Put the material from the line containing "Where should I" up to and including the line containing "click(x=301, y=160)" into a Markdown table with the columns No. and Line, one row per line, leaving out blank lines.

*Items*:
......
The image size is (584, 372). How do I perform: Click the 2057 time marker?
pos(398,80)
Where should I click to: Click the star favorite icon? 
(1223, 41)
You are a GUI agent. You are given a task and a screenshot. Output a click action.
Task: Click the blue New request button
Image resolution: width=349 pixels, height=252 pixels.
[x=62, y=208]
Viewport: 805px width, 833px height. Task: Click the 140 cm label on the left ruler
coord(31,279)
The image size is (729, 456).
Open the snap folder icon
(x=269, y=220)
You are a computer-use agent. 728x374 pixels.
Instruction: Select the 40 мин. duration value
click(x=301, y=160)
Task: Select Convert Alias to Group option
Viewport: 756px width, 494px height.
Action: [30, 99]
......
*Response to this task*:
| No. | Line |
|---|---|
| 1 | Where should I click to: Click the star favorite icon?  |
| 2 | (1223, 41) |
| 3 | You are a GUI agent. You are given a task and a screenshot. Output a click action. |
| 4 | Task: Click the blue New request button |
| 5 | Image resolution: width=349 pixels, height=252 pixels. |
| 6 | [x=62, y=208] |
| 7 | Viewport: 805px width, 833px height. Task: Click the 140 cm label on the left ruler |
| 8 | coord(31,279) |
| 9 | The image size is (729, 456). |
| 10 | Open the snap folder icon |
| 11 | (x=269, y=220) |
| 12 | You are a computer-use agent. 728x374 pixels. |
| 13 | Instruction: Select the 40 мин. duration value |
| 14 | click(x=301, y=160) |